So, here's the full question:
Let $f:(X,d) \to (Y,d')$ be a function between two metric spaces. $f$ is continuous iff for each open set $O \subseteq Y$, $f^{-1}(O)$ is an open subset of $X$.
Proof Attempt:
Let $f: (X,d) \to (Y,d')$ be a function between two metric spaces and suppose that $f$ is continuous.
Let $O$ be an open set of $Y$. To prove that $f^{-1}(O)$ is open, we need to show that it is a neighbourhood of each of its points. Let $p \in f^{-1}(O)$ be arbitrary but fixed. Then, $f(p) \in O$. Since, $O$ is a neighbourhood of $f(p)$ and $f$ is continuous, $f^{-1}(O)$ is a neighbourhood of $p$ and, therefore, of each of its points. Hence, $f^{-1}(O)$ is an open subset of $X$.
Now, suppose that for each open set $O$ of $Y$, $f^{-1}(O)$ is an open subset of $X$. Let $a \in X$ be arbitrary but fixed. Let $M$ be a neighbourhood of $f(a)$. Then:
$$\exists \epsilon > 0: S'(f(a),\epsilon) \subseteq M$$
Since $S'(f(a),\epsilon)$ is an open set, we can see that $f^{-1}(S'(f(a),\epsilon))$ is an open set. So, it follows that it is a neighbourhood of $a$. In particular, since it is the case that:
$$f^{-1}(S'(f(a),\epsilon)) \subseteq f^{-1}(M)$$
it follows that $f^{-1}(M)$ is a neighbourhood of $a$. That proves that $f$ is continuous at $a \in X$ and, therefore, continuous.
Does the proof above work? If it doesn't, why? How can I fix it?
Here I provide a slightly different way to prove the proposed result.

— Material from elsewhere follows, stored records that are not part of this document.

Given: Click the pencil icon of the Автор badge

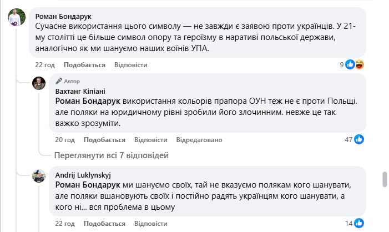Looking at the screenshot, I should (x=59, y=81).
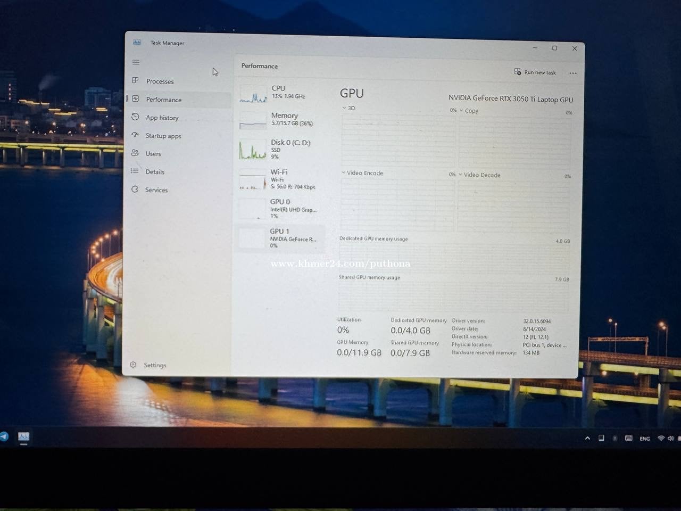Screen dimensions: 681x511
Task: Expand the 3D engine graph dropdown
Action: [344, 108]
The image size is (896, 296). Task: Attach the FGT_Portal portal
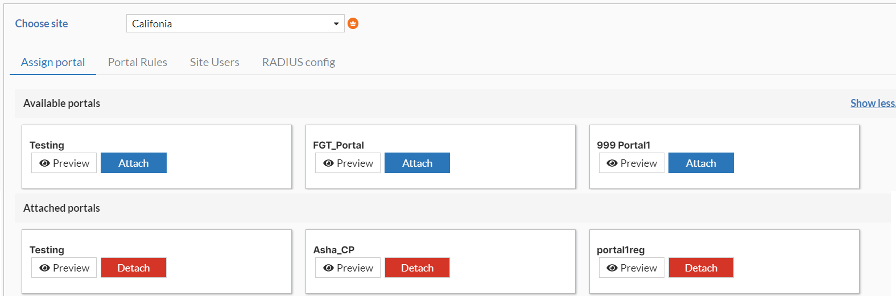tap(417, 163)
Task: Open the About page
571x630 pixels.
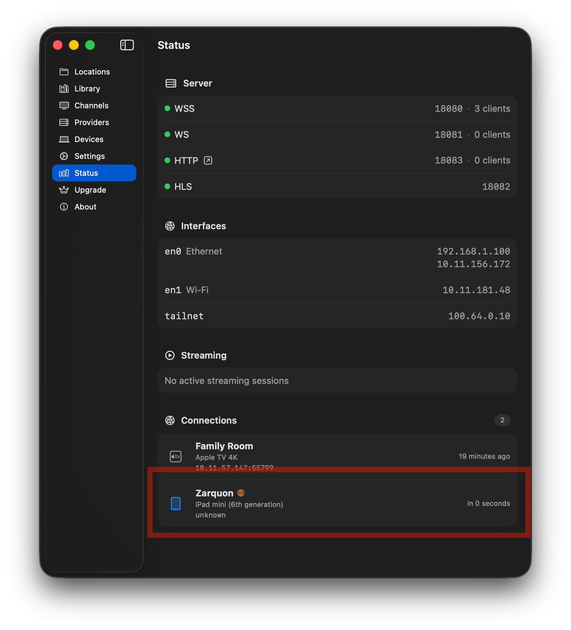Action: 85,207
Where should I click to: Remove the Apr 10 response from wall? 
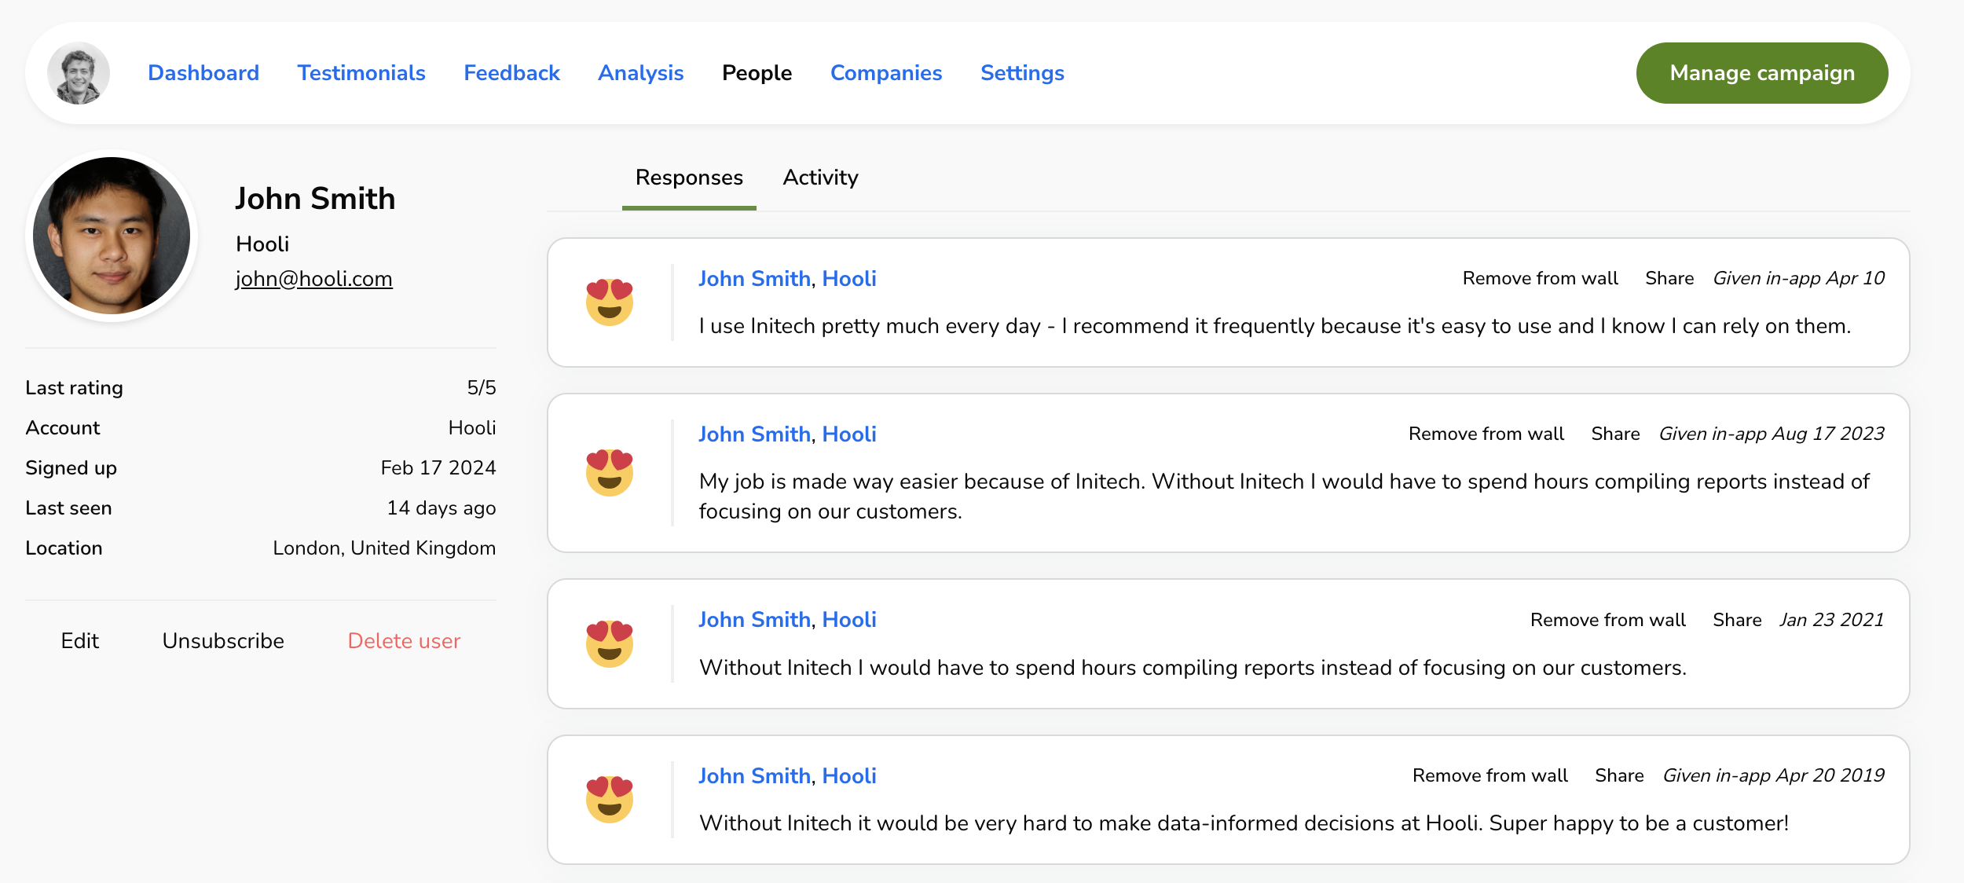click(x=1540, y=278)
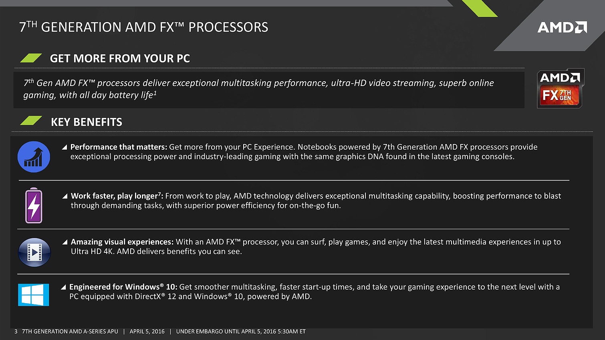
Task: Click the Engineered for Windows 10 bold text
Action: click(x=123, y=287)
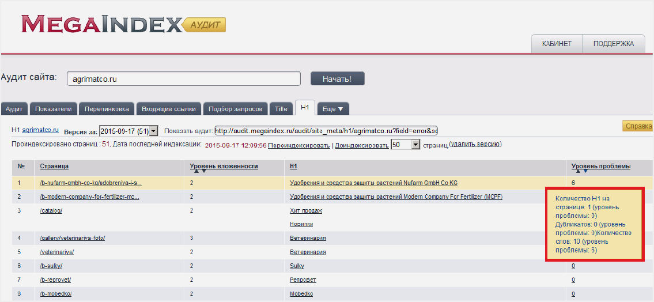Go to ПОДДЕРЖКА page
This screenshot has height=302, width=654.
point(613,44)
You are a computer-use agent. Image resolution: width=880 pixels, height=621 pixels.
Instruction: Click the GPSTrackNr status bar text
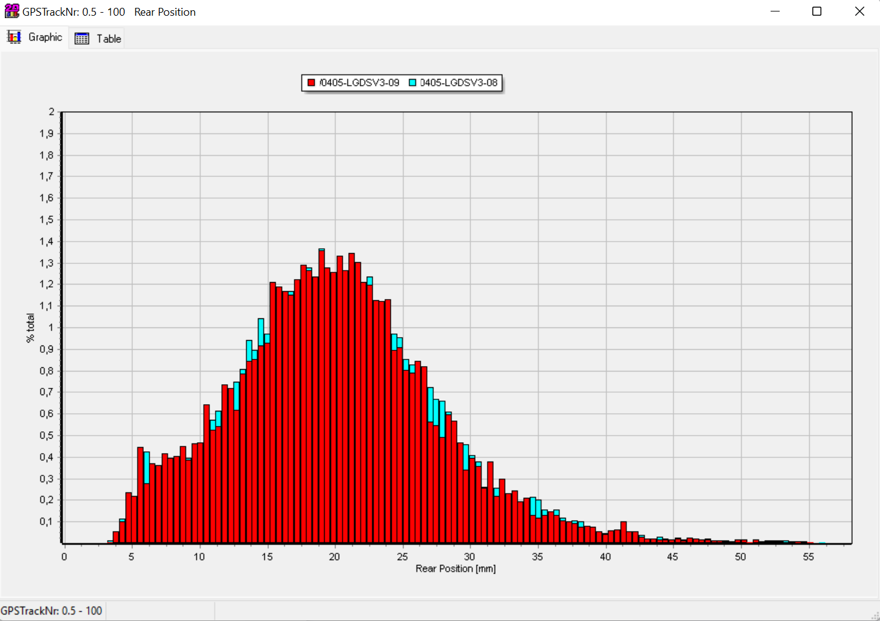(51, 611)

Let us start with the implication $(\Rightarrow)$ first.
Let $\mathcal{O}\subseteq Y$ be an open set. Then we have to prove that $f^{-1}(\mathcal{O})$ is open.

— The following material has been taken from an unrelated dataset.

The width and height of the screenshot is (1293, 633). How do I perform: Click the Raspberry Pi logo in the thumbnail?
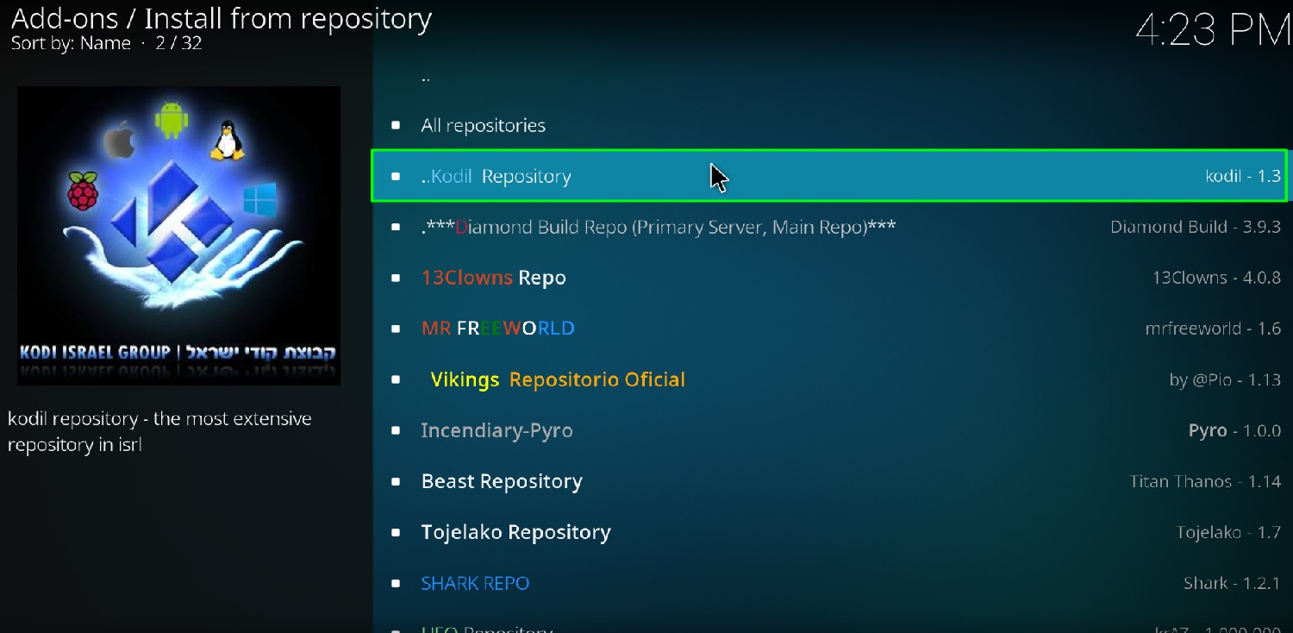coord(83,191)
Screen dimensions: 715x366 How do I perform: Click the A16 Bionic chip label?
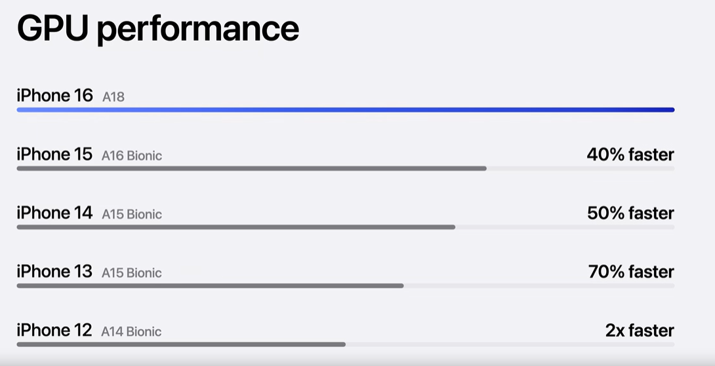(132, 156)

In order to do so, let's consider that $x\in f^{-1}(\mathcal{O})$.
Then $f(x)\in\mathcal{O}$. Since $\mathcal{O}$ is open, there exists an $\varepsilon > 0$ such that $f(x)\in N_{\varepsilon}(f(x))\subseteq\mathcal{O} $.

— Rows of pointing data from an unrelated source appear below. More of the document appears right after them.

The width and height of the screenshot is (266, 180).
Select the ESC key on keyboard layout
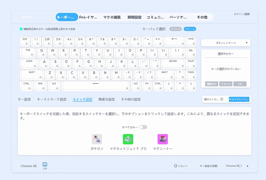click(25, 41)
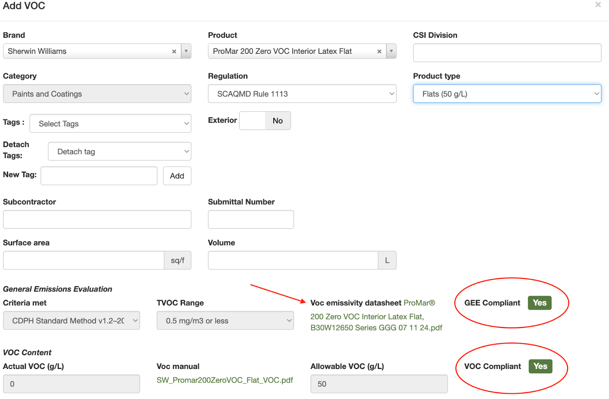The height and width of the screenshot is (399, 609).
Task: Open the Voc emissivity datasheet PDF link
Action: tap(376, 322)
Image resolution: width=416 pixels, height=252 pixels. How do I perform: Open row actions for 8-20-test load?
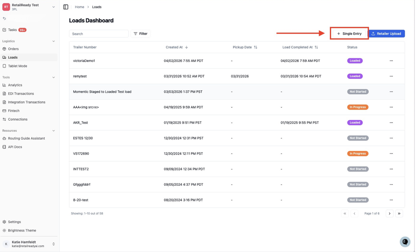pos(391,200)
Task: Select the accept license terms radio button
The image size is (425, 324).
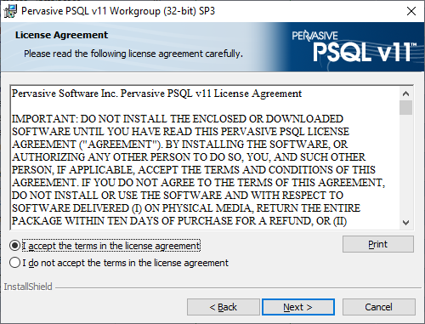Action: [x=14, y=246]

Consequently, due to the continuity of $f$, we conclude there is a $\delta > 0$ s.t. \begin{align*} y\in N_{\delta}(x) \Rightarrow f(y)\in N_{\varepsilon}(f(x))\subseteq\mathcal{O} \Rightarrow y\in f^{-1}(\mathcal{O}) \end{align*}
which proves that $x\in N_{\delta}(x)\subseteq f^{-1}(\mathcal{O})$, whence we conclude that $f^{-1}(\mathcal{O})$ is open.
We may now approach the second implication $(\Leftarrow)$.
We have to prove that for every $\varepsilon > 0$ and every $x_{0}\in X$, there corresponds a $\delta > 0$ s.t. for every $x\in X$ \begin{align*} d_{X}(x,x_{0}) < \delta \Rightarrow d_{Y}(f(x),f(x_{0})) < \varepsilon \end{align*}
Let $x_{0}\in X$ and $\varepsilon > 0$.
If we consider any open ball $N_{\varepsilon}(f(x_{0}))\subseteq Y$, we know that $f^{-1}(N_{\varepsilon}(f(x_{0}))$ is open due to the given assumption.
Since $x_{0}\in f^{-1}(N_{\varepsilon}(f(x_{0}))$, there exists an open ball s.t. $x_{0}\in N_{\delta}(x_{0})\subseteq f^{-1}(N_{\varepsilon}(f(x_{0}))$.
Finally, we conclude that for every $x_{0}\in X$ and every $\varepsilon > 0$, there corresponds a $\delta > 0$ s.t. \begin{align*} x\in N_{\delta}(x_{0}) \Rightarrow f(x)\in N_{\varepsilon}(f(x_{0})) \end{align*}
and we are done. Hopefully this helps.